What the task asks - Nothing outside the stretch is wanted. Repeat exactly the lines of the listing below from the one that contains "The width and height of the screenshot is (1591, 624)." through the one that contains "Task: Pick the Шведы 1.34% row", both ends included.

Record extracts -
□ □ □ □
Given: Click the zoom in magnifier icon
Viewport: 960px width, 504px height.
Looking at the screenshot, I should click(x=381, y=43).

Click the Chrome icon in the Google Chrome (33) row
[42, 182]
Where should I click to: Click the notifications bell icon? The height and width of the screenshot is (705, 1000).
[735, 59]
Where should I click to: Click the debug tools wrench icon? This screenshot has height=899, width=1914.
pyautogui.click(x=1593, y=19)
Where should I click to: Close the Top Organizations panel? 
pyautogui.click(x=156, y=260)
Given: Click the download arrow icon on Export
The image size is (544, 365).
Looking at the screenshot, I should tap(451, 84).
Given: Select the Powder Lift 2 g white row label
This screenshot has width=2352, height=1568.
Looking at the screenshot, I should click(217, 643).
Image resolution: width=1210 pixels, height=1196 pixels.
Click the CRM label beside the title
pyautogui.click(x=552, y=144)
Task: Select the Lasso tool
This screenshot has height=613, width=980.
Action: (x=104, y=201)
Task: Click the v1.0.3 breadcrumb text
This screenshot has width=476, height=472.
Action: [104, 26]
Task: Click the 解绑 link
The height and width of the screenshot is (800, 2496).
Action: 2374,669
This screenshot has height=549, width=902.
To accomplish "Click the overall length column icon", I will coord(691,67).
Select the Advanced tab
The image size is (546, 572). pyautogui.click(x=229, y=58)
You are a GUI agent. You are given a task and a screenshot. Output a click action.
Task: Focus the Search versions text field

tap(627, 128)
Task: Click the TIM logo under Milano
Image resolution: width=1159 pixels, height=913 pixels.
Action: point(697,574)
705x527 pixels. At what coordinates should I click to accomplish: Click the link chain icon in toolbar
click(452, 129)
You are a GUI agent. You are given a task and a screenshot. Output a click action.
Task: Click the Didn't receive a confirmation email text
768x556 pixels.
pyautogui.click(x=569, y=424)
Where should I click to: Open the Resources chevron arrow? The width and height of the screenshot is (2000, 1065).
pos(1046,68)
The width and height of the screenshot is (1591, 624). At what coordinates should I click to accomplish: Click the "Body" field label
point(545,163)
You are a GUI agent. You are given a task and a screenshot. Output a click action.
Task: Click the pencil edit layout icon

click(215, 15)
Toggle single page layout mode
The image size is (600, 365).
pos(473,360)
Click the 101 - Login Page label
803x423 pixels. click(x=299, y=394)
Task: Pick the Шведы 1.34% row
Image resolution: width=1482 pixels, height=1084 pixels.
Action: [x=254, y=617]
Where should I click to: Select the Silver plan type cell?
□ □ □ □
Answer box -
The width and height of the screenshot is (1591, 624). At what coordinates should I click to accomplish: Click the "Body" field label
point(545,163)
You are a GUI agent. You are given a task and a screenshot. Output a click action.
Task: Click the pencil edit layout icon

click(215, 15)
Toggle single page layout mode
The image size is (600, 365).
pos(473,360)
Click the 101 - Login Page label
803x423 pixels. click(x=299, y=394)
Task: Pick the Шведы 1.34% row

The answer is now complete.